* SHORT TASK: Rewrite the data below as a Markdown table with the columns Row and Line, putting each non-blank line in its own numbered row. Leave the pictures out.

[Records]
---*---

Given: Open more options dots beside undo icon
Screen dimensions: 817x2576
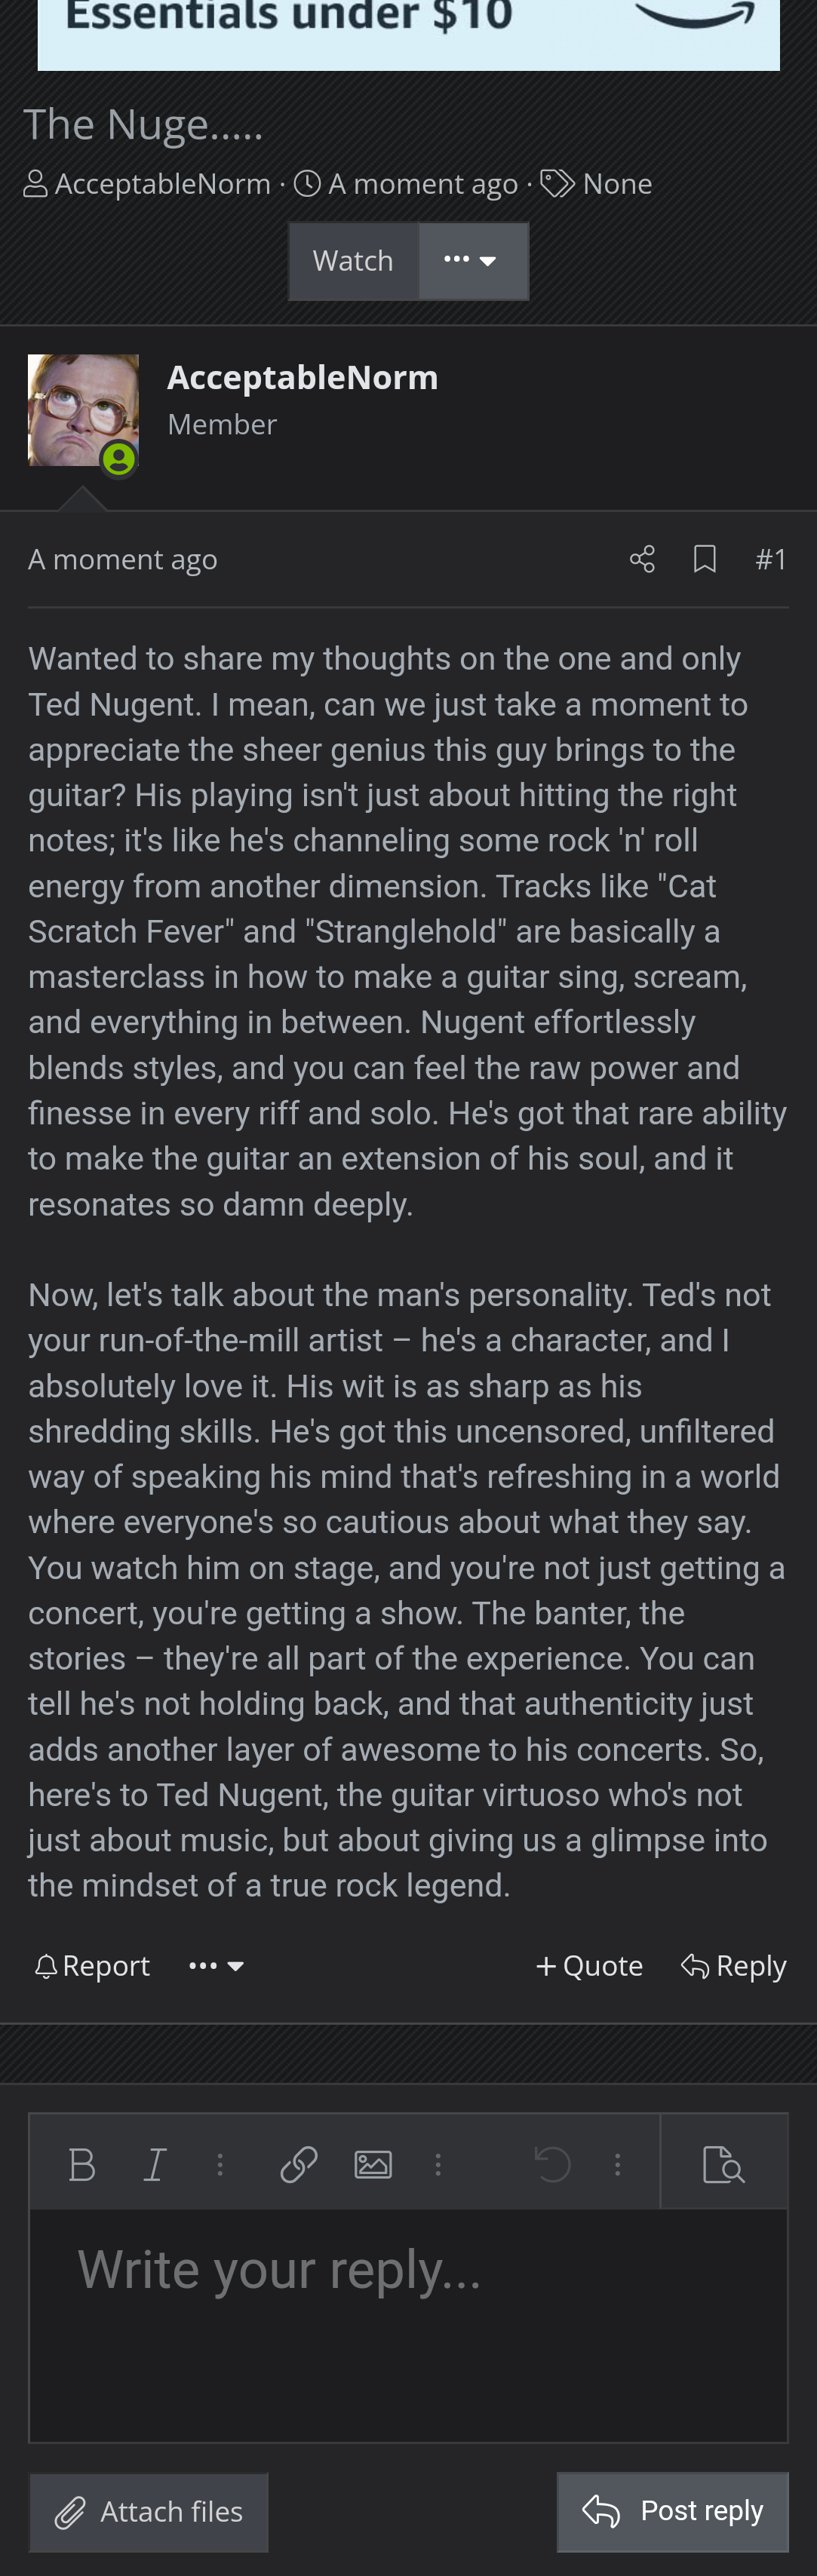Looking at the screenshot, I should coord(618,2165).
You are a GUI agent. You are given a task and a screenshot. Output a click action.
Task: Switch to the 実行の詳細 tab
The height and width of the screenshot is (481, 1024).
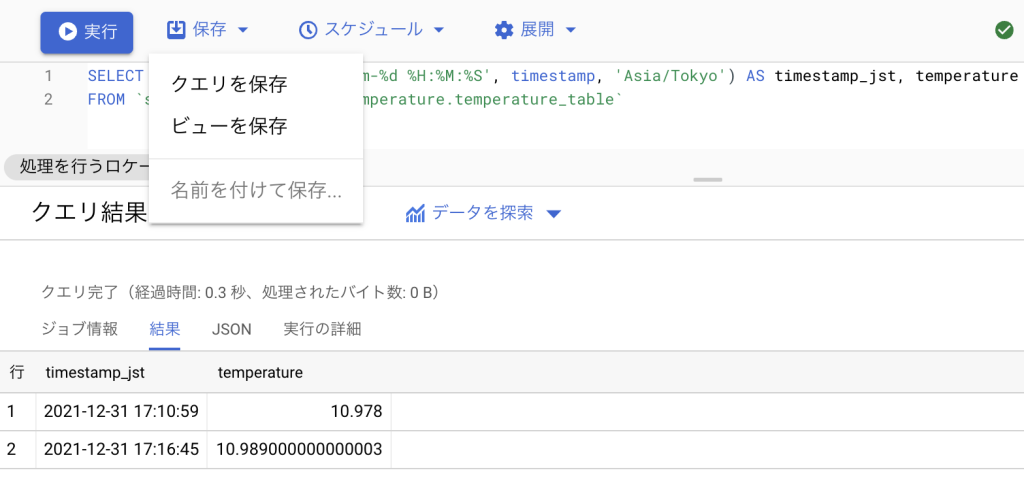tap(322, 329)
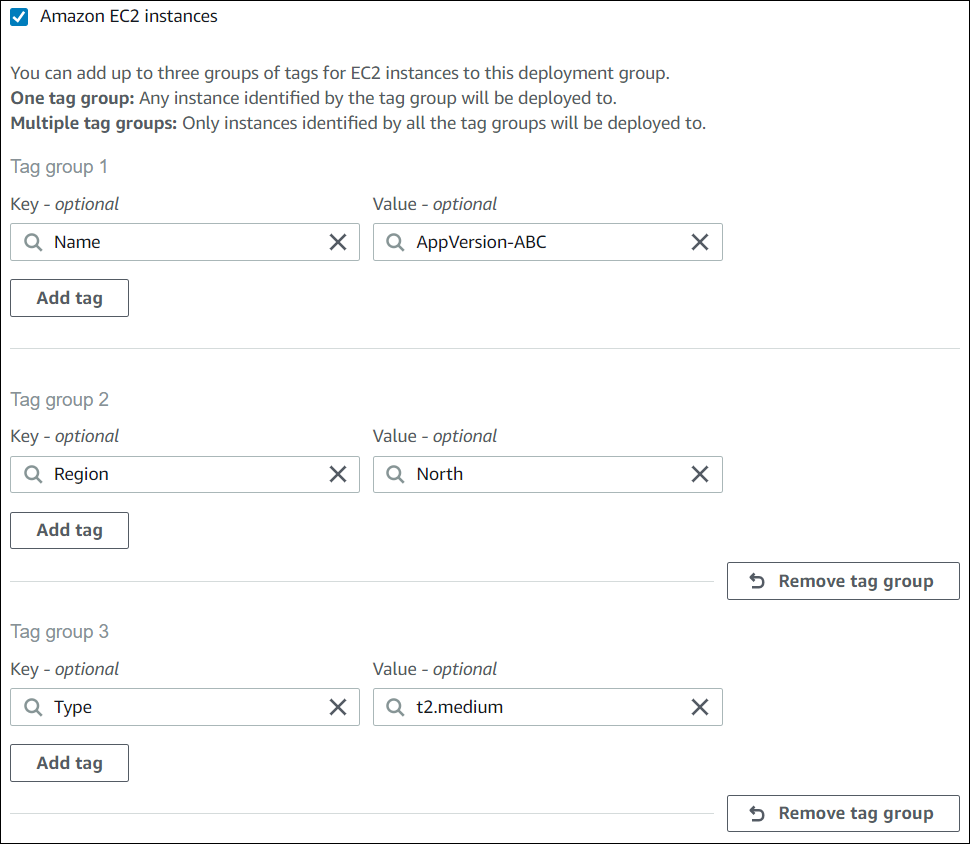
Task: Clear the North value field
Action: (x=699, y=474)
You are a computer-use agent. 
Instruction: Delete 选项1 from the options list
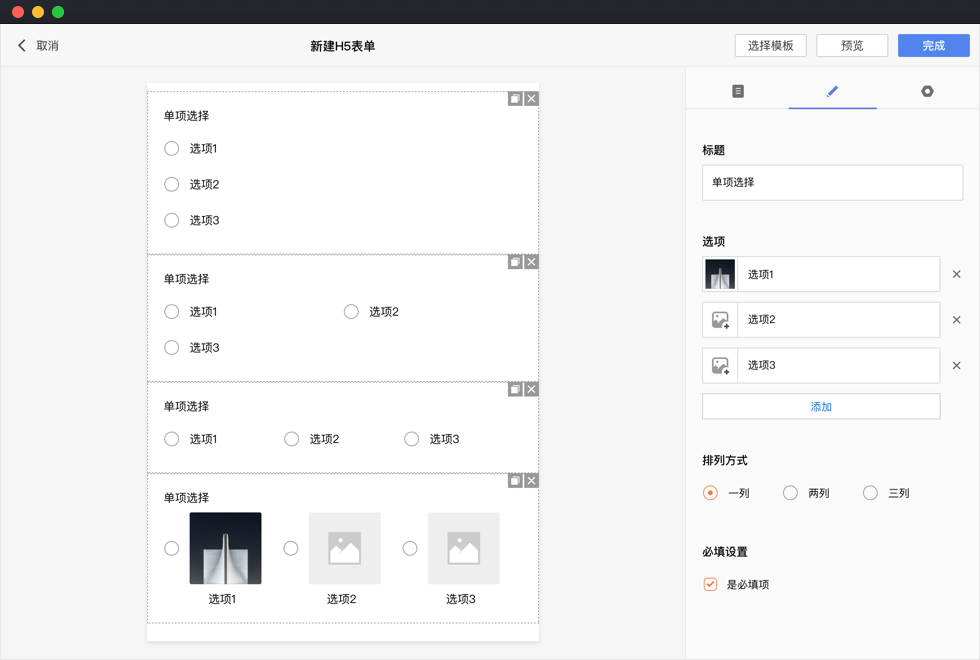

---*---

* FINISHED ANSWER:
| Row | Line |
|---|---|
| 1 | Given: Open more options dots beside undo icon |
| 2 | Screen dimensions: 817x2576 |
| 3 | Looking at the screenshot, I should coord(618,2165). |
| 4 | You are a GUI agent. You are given a task and a screenshot. Output a click action. |
| 5 | Task: Switch to the 実行の詳細 tab |
| 6 | The height and width of the screenshot is (481, 1024). |
| 7 | tap(322, 329) |
| 8 | Task: Clear the North value field |
| 9 | Action: (x=699, y=474) |
| 10 | You are a computer-use agent.  |
| 11 | Instruction: Delete 选项1 from the options list |